Article

Caution is the watchword

Ben Rapp, Founder & Principal
February 2024
article-ai

Securys sponsored an AI governance round table recently. We were joined by representatives from a number of large organisations as well as leading law firms. While individual approaches to AI governance varied, there were some clear points of agreement around the table:

  1. Your organisation is already using AI, whatever your stated position. Many vendors have rushed to add AI features to their existing products, or to enhance their offerings with background AI processing, so there’s no point trying to be King Cnut – the tide will come in anyway.
  2. Therefore the single most important thing is to keep abreast of what is being used and put appropriate, manageable governance and guidance in place. There is no substitute for education – remember that many of your staff may not realise that they are using AI at all or may not understand the risks involved in sharing personal or confidential information with AI components of existing toolsets.
  3. Actual internal development of dedicated AI systems is proceeding with caution – everyone is experimenting and exploring, but without using live data and with a great deal of attention to approval processes and risk mitigation. No one around the table felt that competitive risks justified any kind of hasty adoption.
  4. The EU AI Act was a source of concern – both because of the very wide scope of definition of AI and because of the sheer weight of bureaucracy it envisages. There are real questions to answer about the application of conformity assessment and the whole risk management edifice – clarity is needed on when an organisation will be considered to be a provider rather than a user, given the extent to which current internal research is focused on training proprietary models. If the previous sentence reads like gobbledegook to you, consider downloading a copy of our guide to AI regulation, in which we go over the proposed EU approach in detail.
  5. AI governance is cross-functional. In the same way that you need to extend your guidelines and education to your whole organisation, you also need to involve all of your internal functions in contributing to governance activity and decision-making. Even more so than privacy, AI needs input from legal, compliance, technical, ethical and operational areas of your organisation if it is to be effective.
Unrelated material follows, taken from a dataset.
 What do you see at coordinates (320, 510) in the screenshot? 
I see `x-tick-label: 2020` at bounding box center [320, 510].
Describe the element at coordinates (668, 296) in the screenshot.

It was heartening to see that a wide sample of firms were taking AI governance seriously, but there is clearly a lot of work to be done in terms of practical implementation of that governance. Above all this means ensuring that senior decision-makers properly understand the technologies being deployed in terms of their risks and implications for the business, and enabling the widest possible set of eyes and ears on the ground to keep tabs on how AI is actually being used beyond your known and visible research projects and primary applications of the technology.
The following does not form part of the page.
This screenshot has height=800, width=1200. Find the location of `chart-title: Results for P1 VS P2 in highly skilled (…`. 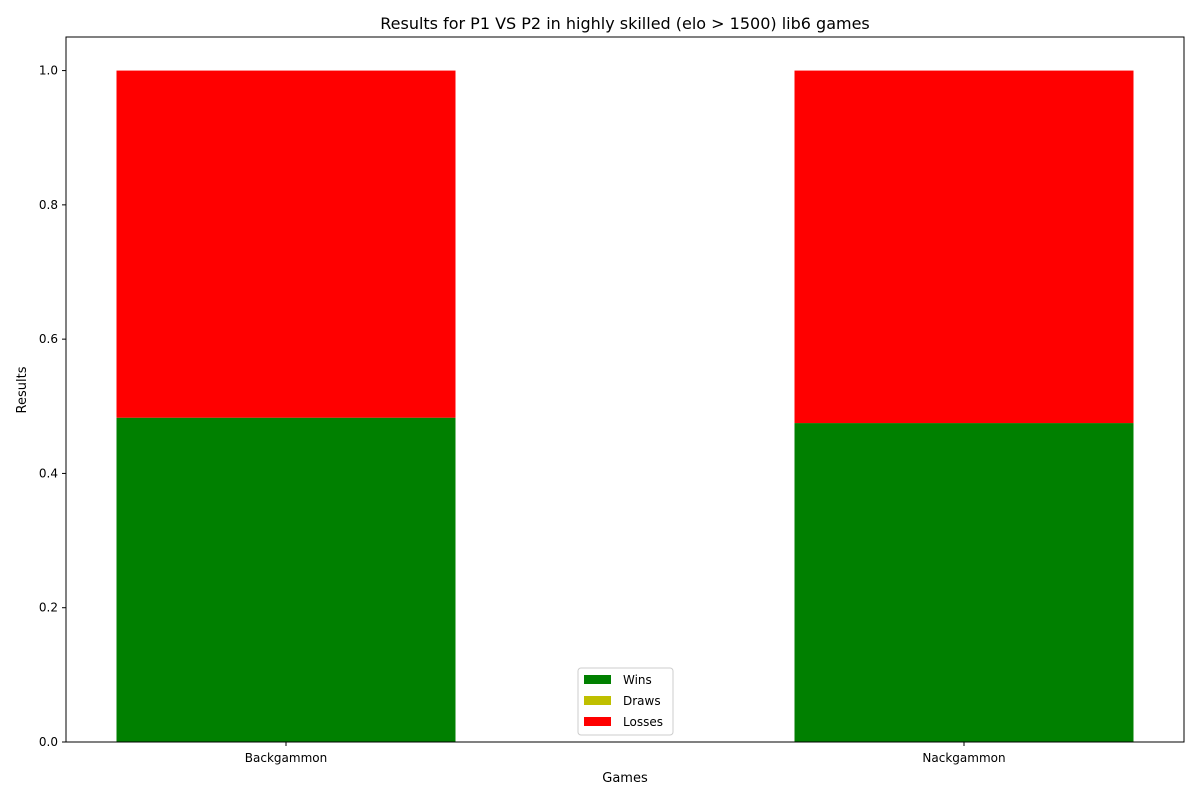

chart-title: Results for P1 VS P2 in highly skilled (… is located at coordinates (625, 24).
AI governance may seem like a natural extension of your existing privacy programme, and that’d definitely be a good place to start, but it needs access to deeper and broader technical understanding than you may already have in place; you should also consider how AI affects your risks in other sensitive areas of data including commercial confidentiality and price-sensitive information. The way forward is collaborative compliance, working with partners who have developed field-tested governance models and can bring the necessary technical, procedural and legal skills to the table.